Le Groupe de travail devra :

· élaborer un modèle stratégique qui aidera le SCC et d'autres systèmes correctionnels à mieux évaluer dans quelle mesure ils respectent leurs obligations dans le domaine des droits de la personne, dans le contexte des services correctionnels communautaires;

· revoir les processus décisionnels, les méthodes opérationnelles et les procédures de surveillance existantes qui ont une incidence sur les droits fondamentaux des délinquants placés sous surveillance dans la collectivité;

· évaluer dans quelle mesure les interventions correctionnelles communautaires (p. ex., les visites à domicile, les visites-surprises, le repérage de la voix, la surveillance électronique, etc.) respectent adéquatement les droits des délinquants;

· faire un examen des « pratiques exemplaires » des services correctionnels communautaires à l'étranger en comparant le système canadien de mise en liberté sous condition à ceux des états-Unis, de pays européens et de l'Australie/Nouvelle-Zélande;

· donner des conseils sur les moyens de renforcer les droits et la dignité des personnes (délinquants, amis, victimes, membres de la famille, employés) en milieu correctionnel communautaire;

· formuler des recommandations pour veiller à ce que le milieu correctionnel communautaire soit exempt de pratiques qui portent atteinte à la dignité des employés;

· formuler des recommandations qui aideront le SCC à mieux faire connaître les motifs de nature sociale qui justifient les services correctionnels communautaires.

Méthode de travail

Pour s'acquitter de son mandat, le Groupe de travail devra :

· élaborer un modèle stratégique favorisant le respect des droits de la personne en milieu correctionnel communautaire;

· examiner les conditions d'hébergement et le traitement des délinquants dans les établissements correctionnels communautaires;

· examiner la nature et la portée de la participation du SCC et de la collectivité au contrôle, à l'évaluation et à la surveillance des droits de la personne en milieu correctionnel communautaire, ainsi qu'à la communication de renseignements à ce sujet;

· examiner les mécanismes de surveillance internes et externes des droits de la personne au moyen desquels les conditions courantes et spéciales de mise en liberté sous condition imposées par les autorités sont contrôlées dans la collectivité;

· examiner, dans le contexte des droits de la personne, les critères et les processus en vertu desquels la libération conditionnelle peut être suspendue par le SCC;

· formuler des recommandations pour aider le SCC à mieux définir, gérer et évaluer les questions liées aux droits de la personne en milieu correctionnel communautaire et pour l'aider à mieux communiquer au public ses responsabilités en la matière.

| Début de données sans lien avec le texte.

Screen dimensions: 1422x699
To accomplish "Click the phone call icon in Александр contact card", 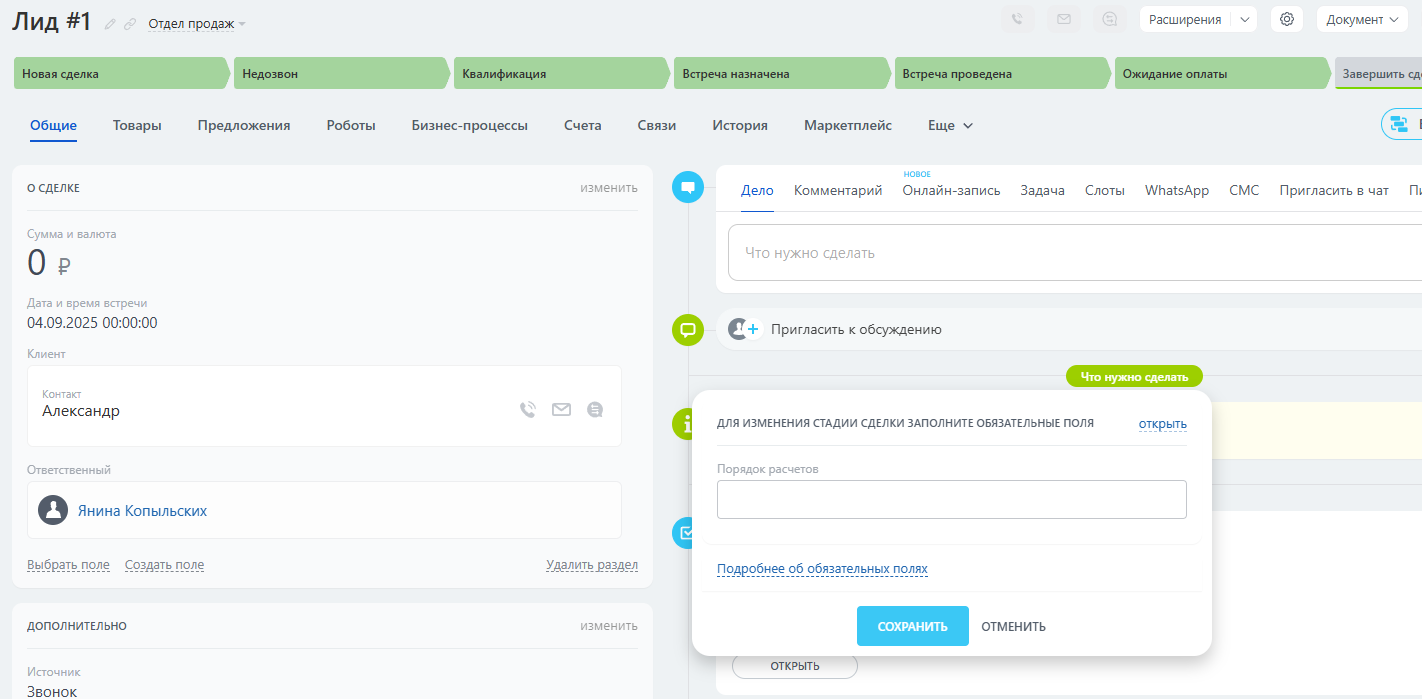I will click(x=528, y=409).
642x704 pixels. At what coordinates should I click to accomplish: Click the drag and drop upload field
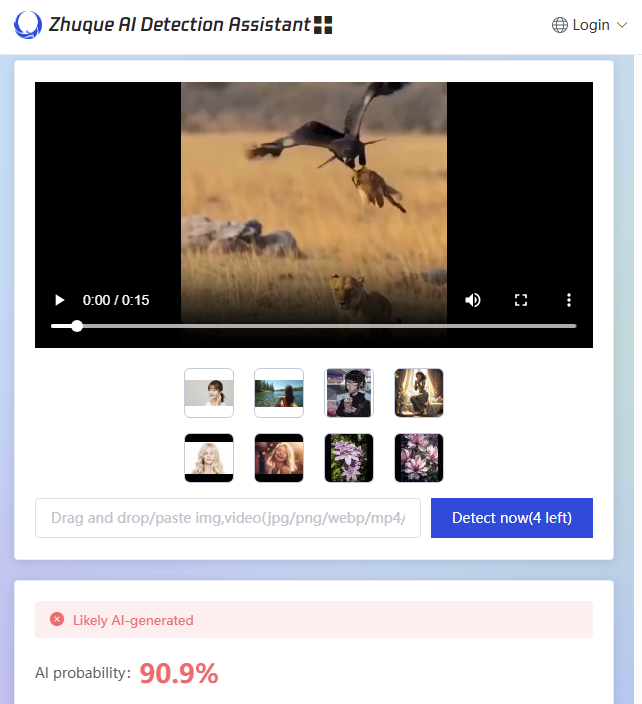[228, 518]
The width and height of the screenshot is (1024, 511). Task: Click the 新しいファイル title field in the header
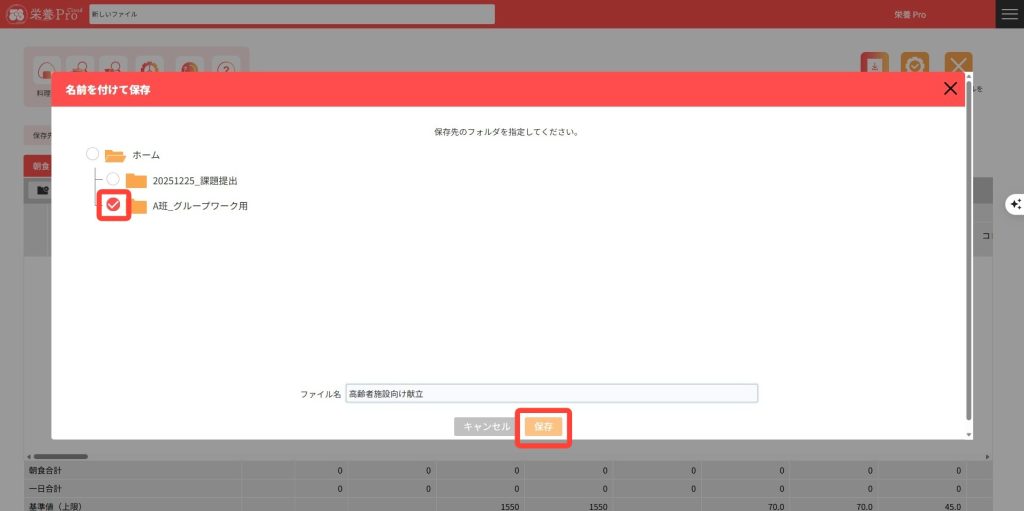tap(291, 14)
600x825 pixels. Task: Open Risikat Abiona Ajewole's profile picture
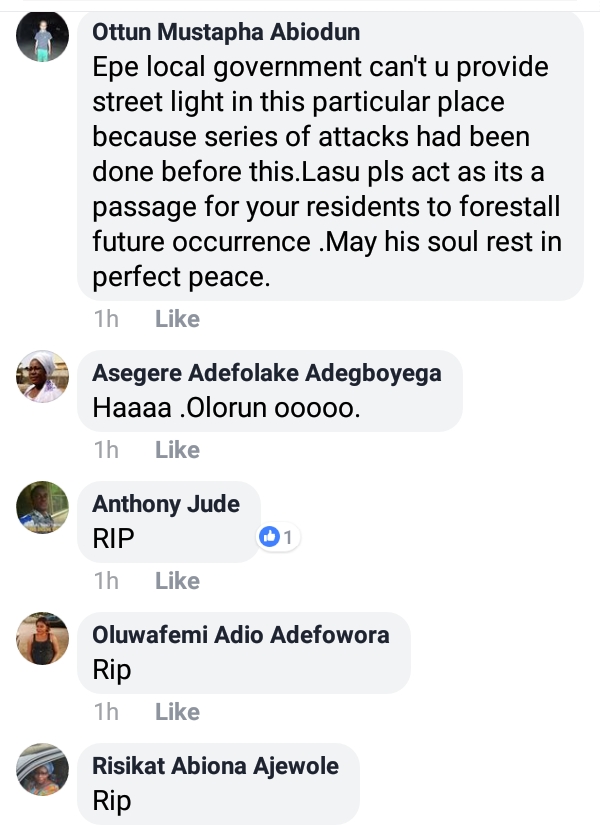tap(43, 770)
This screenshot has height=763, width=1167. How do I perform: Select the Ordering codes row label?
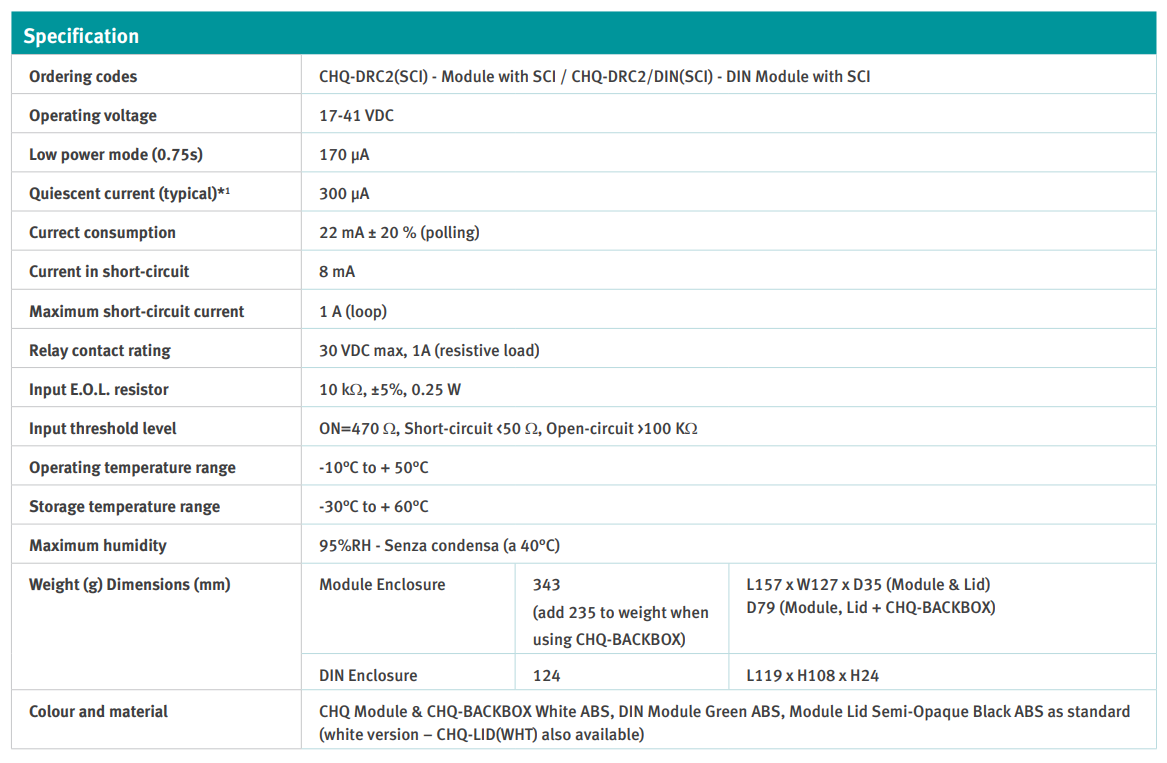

Membres du Groupe de travail

Les membres du Groupe de travail seront :

Maxwell Yalden, président

Stuart Beaty

Janice Russell, Réinsertion sociale, SCC

Ivan Zinger et David Hooey, Division des droits de la personne, SCC

Des étudiants en droit pourront être engagés à titre occasionnel pour assister les membres du Groupe de travail dans leurs recherches.

Consultation

Les membres du Groupe de travail consulteront des membres du personnel et des gestionnaires du SCC, ainsi que des partenaires et des organismes communautaires qui ont un rôle à jouer dans le système correctionnel communautaire.

échéancier

Le rapport final sera déposé au plus tard le 30 juin 1999.

Coûts prévus

Les coûts du rapport, y compris toutes les dépenses pour les contrats et les déplacements, ne dépasseront pas 100 000 $.